Hal Holbrook, 89, was personally on hand for the screening of director Scott Teems' "Holbrook/Twain: An American Odyssey" at the kick-off of the five-day AFI Docs festival in Washington.

"I just can't thank people enough for coming together and putting this film together," the silver-haired thespian told a capacity audience at the Newseum auditorium prior to the screening.

Shot in black and white over five years, "Holbrook/Twain" portrays the actor from the perspective of the one-man show in which Holbrook reinvents himself as the late 19th century American writer, humorist and social critic who created Huckleberry Finn and Tom Sawyer.
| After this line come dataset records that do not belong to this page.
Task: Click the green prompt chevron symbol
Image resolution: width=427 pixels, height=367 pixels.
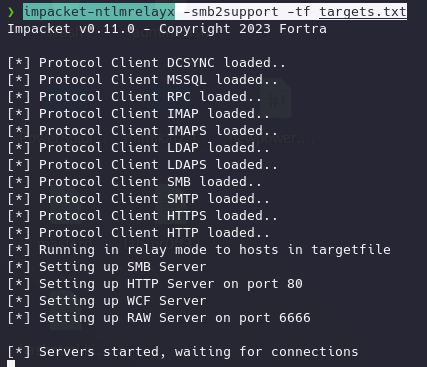Action: [x=11, y=12]
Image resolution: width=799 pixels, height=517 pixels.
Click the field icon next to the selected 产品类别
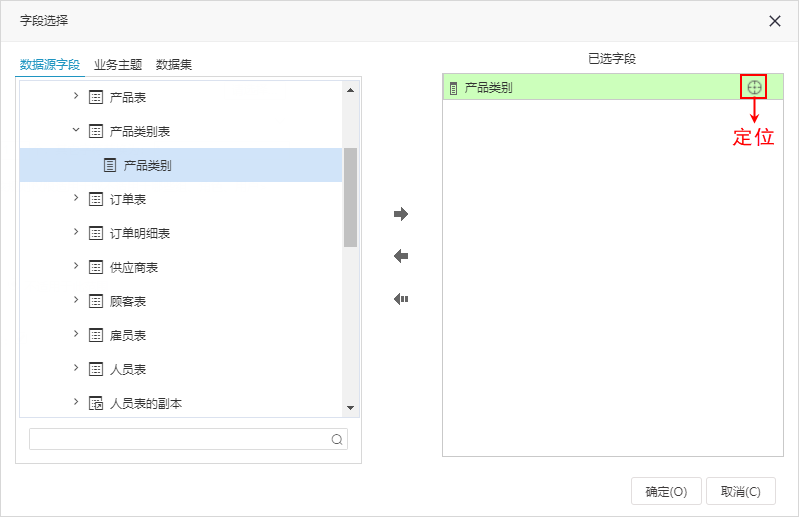coord(454,88)
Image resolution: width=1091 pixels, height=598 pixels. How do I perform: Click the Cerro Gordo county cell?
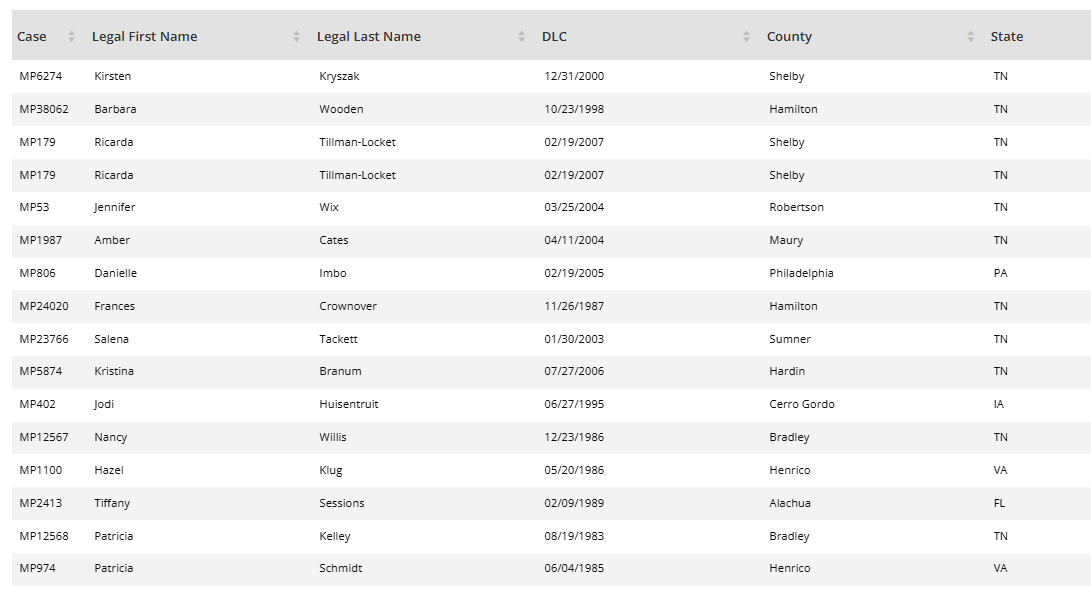(x=802, y=404)
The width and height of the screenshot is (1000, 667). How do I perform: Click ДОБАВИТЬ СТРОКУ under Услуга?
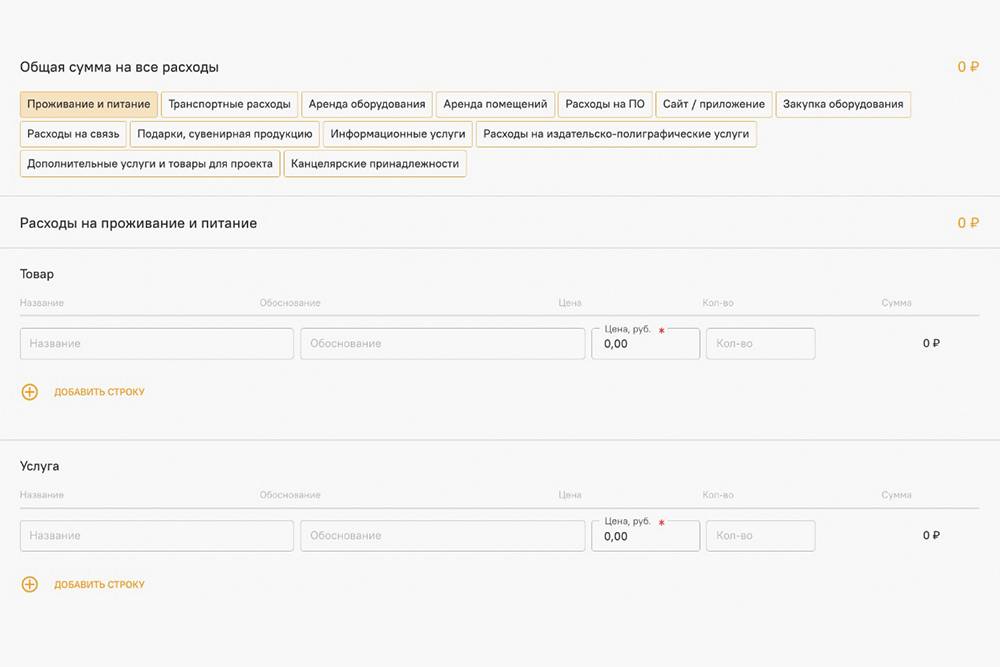coord(99,584)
"Mark Twain Tonight" is thought to be the longest-running solo act in theater history, and Holbrook -- who has performed it from Broadway to small-town America as well as 20 nations abroad -- is still taking it on the road.

The film incorporates segments of the show, in which Holbrook, in a white waistcoat, moustache and false nose, reaches deep and effortlessly into his memory to flawlessly recite entire passages from Twain's substantial collection of writings.

But its central subject is Holbrook himself and how his lifelong commitment to "Mark Twain Tonight" -- on top of the rest of his storied career in film and television -- shaped his views on action and took its toll on his family life.

"I wanted this thing to be good, but I didn't want it to take over my life," he says at one point, reflecting on the fear he felt at the outset of the enduring project.

Fellow actors Martin Sheen and Sean Penn make cameo appearances in the documentary, alongside Holbrook's children over three marriages and a small posse of admiring Twain scholars.

Prior to making "Holbrook/Twain" at the behest of the actor's late third wife Dixie Carter, Teems directed Holbrook in the 2009 drama "That Evening Sun."

Eighty-four feature-length documentaries and shorts have been programmed for the 12th edition of AFI Docs, organized by the American Film Institute, which ends Sunday.